• Extract:

-- BEGIN --

Mr Howard’s colleague and wife, Teresa O’Brien, said that faith in the system had been lost because current environmental laws did not have the capacity to properly prosecute.
“It’s less about the politicians or even the parties … it’s like a policeman saying not to speed but knowing he can’t stop you,” Ms O’Brien said.
In 2016, the group supported the Victorian National Parks Association in taking action against the State Government allowing racehorses to be trained on beaches on the Belfast Coastal Reserve.
Eugene von Guerard’s Tower Hill 1855, National Gallery of Victoria
At one point, up to 260 racehorses could be trained per day on these beaches.
The Environmental Justice Association wrote on behalf of the parks association saying it was unlawful under the Crown Land Act 1978 but said the response from the government was that the Act was “flexible enough to include horses use on the beach”.
Although the reserve group and the parks association were successful in getting racehorses off the beaches, Mr Howard said it illustrated the kind of rule-bending that was being allowed.
Mr Howard said he believed the consequences of not acting on Victoria’s ecological decline would be disastrous.
“We are on track to deliver our children and grandchildren a hell on earth,” he said. “It’s about being able to live and survive.”

-- END --

• Source excerpt:
-- BEGIN --

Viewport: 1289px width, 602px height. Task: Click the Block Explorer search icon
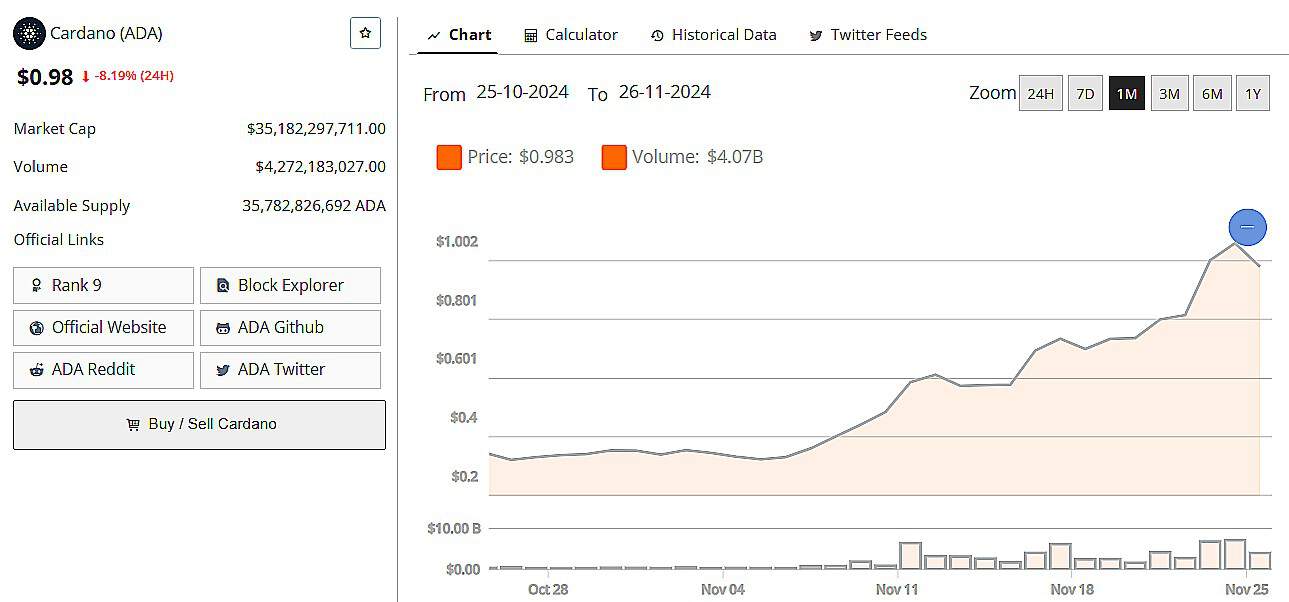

-- END --

• Requests:
a – For the article above on the Belfast Coastal Reserve, state whether each of the following statements agrees with it: (i) Teresa O’Brien is Mr Howard’s wife; (ii) up to 360 racehorses could be trained per day on the beaches; (iii) the reserve group and the parks association failed to get racehorses off the beaches. Answer yes or no for each, and quote the deciding words of the article.
b – Reproduce verbatim the portion of the Belfast Coastal Reserve article starting with "The Environmental Justice" and going on through "was being allowed.".

• Expected results:
a –
(i) Yes: "Mr Howard’s colleague and wife, Teresa O’Brien"
(ii) No: "up to 260 racehorses could be trained per day on these beaches"
(iii) No: "the reserve group and the parks association were successful in getting racehorses off the beaches"

b –
The Environmental Justice Association wrote on behalf of the parks association saying it was unlawful under the Crown Land Act 1978 but said the response from the government was that the Act was “flexible enough to include horses use on the beach”.
Although the reserve group and the parks association were successful in getting racehorses off the beaches, Mr Howard said it illustrated the kind of rule-bending that was being allowed.